Goal =>
Copy verbatim the part of the silica nanoparticle text below, starting with "2.1 Surface activation" and going on through "et al. 2011).".

Page text =>
########################################
Although a lot of work has been done on the surface treatment of silica nanoparticles, no work related to olefin-based anionic surfactants for application in enhanced oil recovery has been reported yet according to the best of our knowledge. Hence, a detailed investigation is required to explore the newly developed olefin-based silica nanoparticles for EOR. The aim of this paper is to investigate the potential application of nanofluids in IOR/EOR processes. Silica nanoparticles were selected for the study, as they comprise more than 99% SiO2, which is the main constituent of sandstone rocks. Moreover, SiO2 is an environmentally friendly chemical. Additionally, these inorganic silica nanoparticles can be employed easily with regard to physical–chemistry properties (Miranda et al. 2012). In this work, the wettability and rheological properties of surface-treated silica nanoparticles using internal olefins sulfonates (IOS20–24 and IOS19–23), anionic surfactants have been investigated. For this, an HPHT rheometer was used to investigate the rheological properties before and after surfactant treatment. Finally, a core-flood experiment with the help of the Formation Evaluation System (FES-350) was conducted to confirm the potential of developed smart nanofluid in increasing ultimate oil recovery.

2 Materials and methods

Silica nanoparticles, trade name AEROSIL(R) OX 50, utilized in this study were provided by Evonik Malaysia Sdn Bhd. The nanoparticles had a typical silica-content more than 99% and an average size of 20–30 nm, specific surface area of 48 m2/g and 4.3 pH value. Two commercially used internal olefin sulfonates (IOS), i.e., ENORDET™ O-242 (IOS20–24)—Surf X and ENORDETTM O-342 (IOS19–23)—Surf Y, were provided by Shell Chemicals. Surf X contains 20 to 24 carbon atoms with a sulfonate group attached to their head, while Surf Y consists of 19 to 23 carbon atoms and a sulfonate group attached to it. The densities of these two IOS surfactants Surf X and Surf Y are 0.9986 and 0.9987 g/cm3, respectively. The only difference found between them is the length of the carbon chain. Both surfactants are applicable for low/medium salinity and are thermally stable up to reservoir conditions of 200 °C. On their own, IOS has limited aqueous solubility, particularly in brines containing higher levels of Ca2+ and Mg2+ ions (‘hard’ brines).

A degassed Malaysian crude oil used in this study had an API density of approximately 40.2° at standard temperature and a viscosity of 3.53 cP. The crude oil used was free from any type of additives and was filtered prior to being used for experiments so as to ensure the consistency of the crude oil components. Sodium chloride (3.5% NaCl, supplied by Sigma-Aldrich) was used to prepare brine of salinity of 35,000 ppm in accordance with the salinity of seawater used in Malaysian reservoirs.

2.1 Surface activation of silica nanoparticles

For the surface modification, 20 g of pure silica nanoparticles was mixed with 200 mL of 2 wt% prepared surfactant solutions for approximately 48 h at 50 °C. The modified particles were separated from the mixture using a Heraeus MULTIFUGE X1R Centrifuge at approximately 8000 rpm for 20 min. Later, the prepared samples were washed with distilled water and filtered repeatedly so that the untreated silica nanoparticles were washed out. Lastly, the treated silica nanoparticles were placed in a laboratory oven at 50 °C for 72 h to get dried. The process flow is demonstrated in Fig. 1 (van der Merwe et al. 2011).
########################################
Record list =>
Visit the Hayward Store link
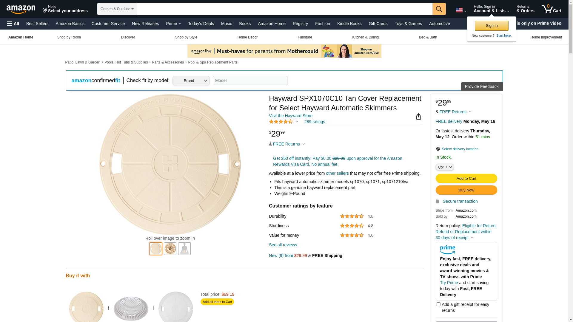This screenshot has width=573, height=322. tap(290, 116)
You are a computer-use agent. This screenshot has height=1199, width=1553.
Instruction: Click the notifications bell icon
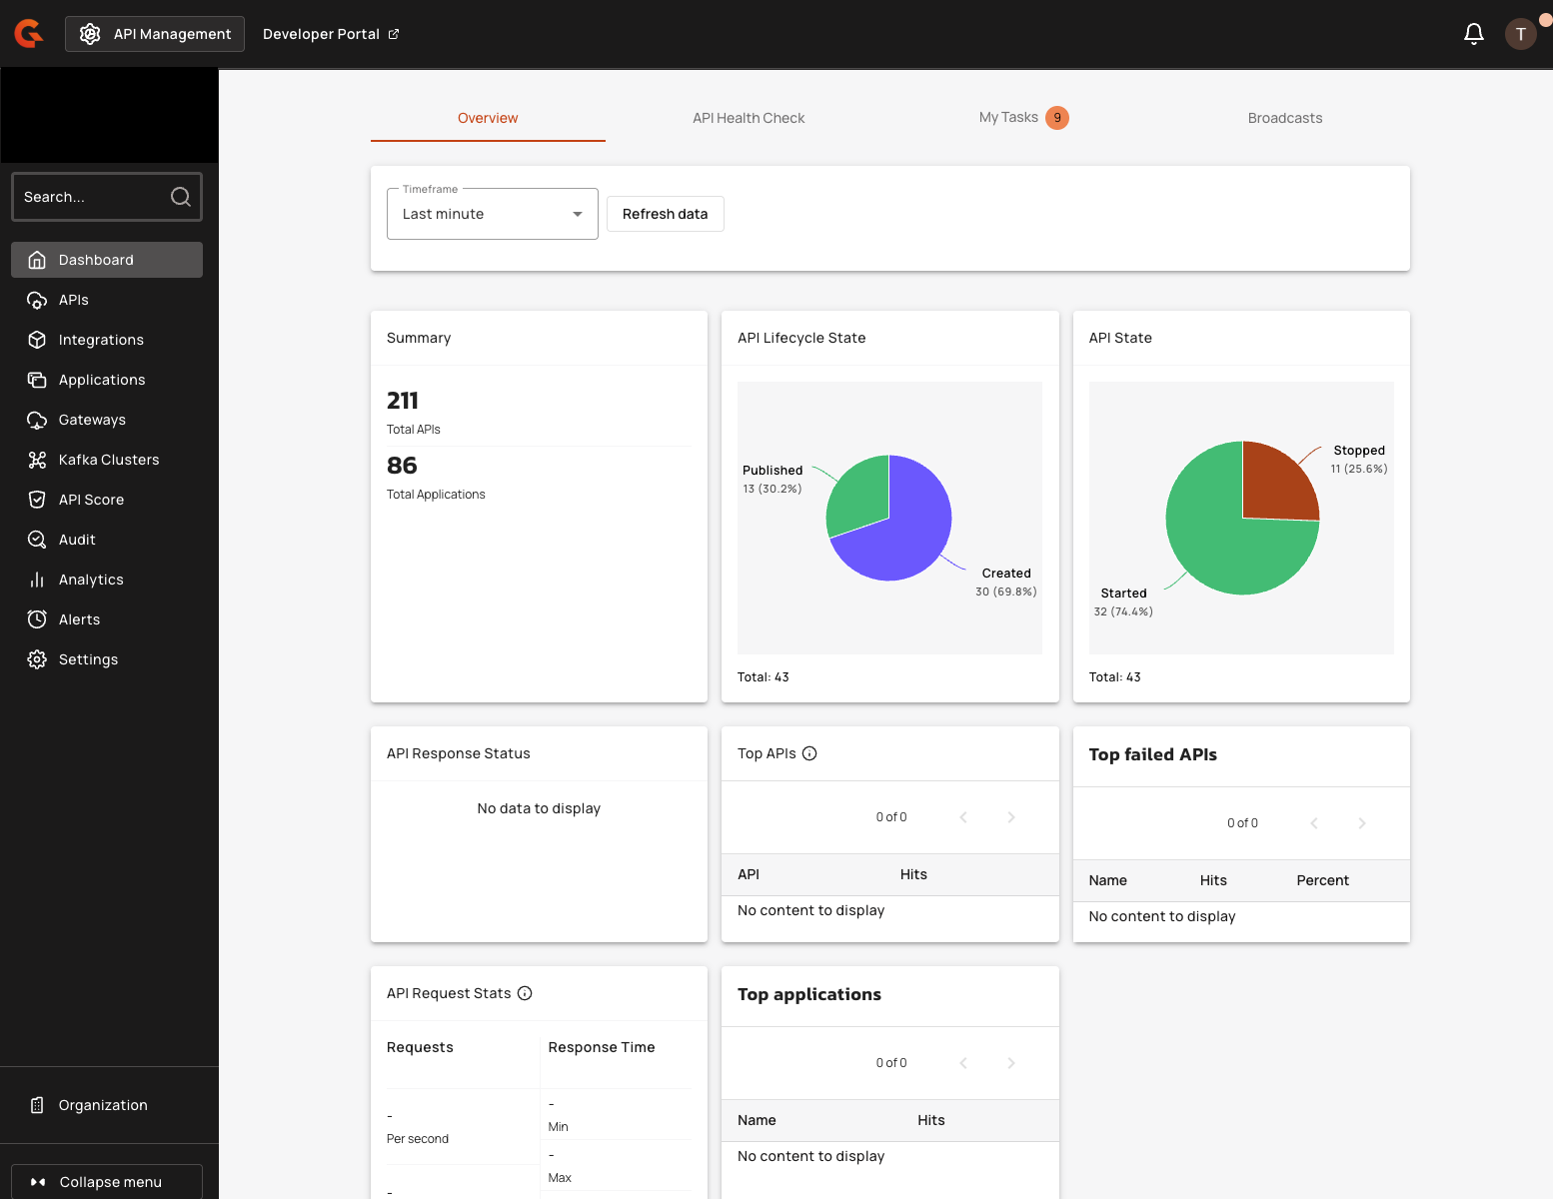(1473, 34)
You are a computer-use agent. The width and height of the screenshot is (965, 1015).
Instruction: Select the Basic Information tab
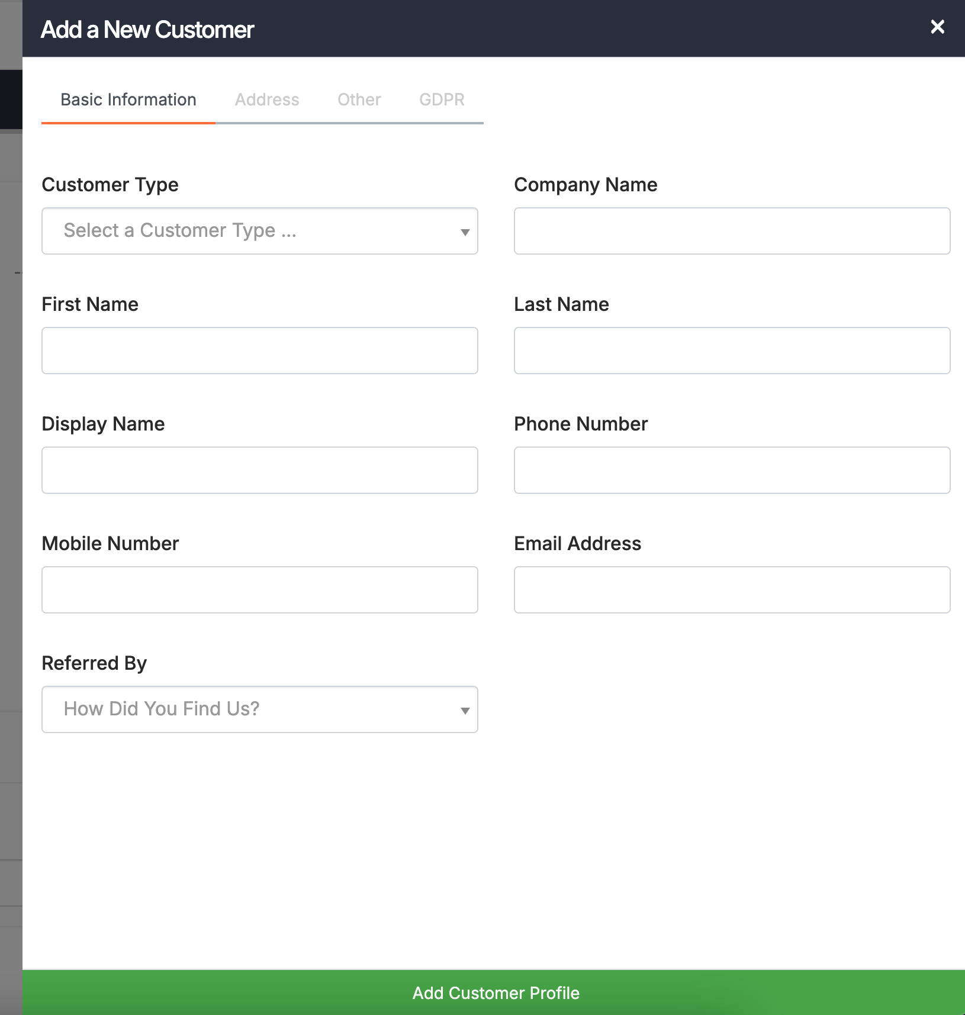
########################################
Expected answer =>
2.1 Surface activation of silica nanoparticles

For the surface modification, 20 g of pure silica nanoparticles was mixed with 200 mL of 2 wt% prepared surfactant solutions for approximately 48 h at 50 °C. The modified particles were separated from the mixture using a Heraeus MULTIFUGE X1R Centrifuge at approximately 8000 rpm for 20 min. Later, the prepared samples were washed with distilled water and filtered repeatedly so that the untreated silica nanoparticles were washed out. Lastly, the treated silica nanoparticles were placed in a laboratory oven at 50 °C for 72 h to get dried. The process flow is demonstrated in Fig. 1 (van der Merwe et al. 2011).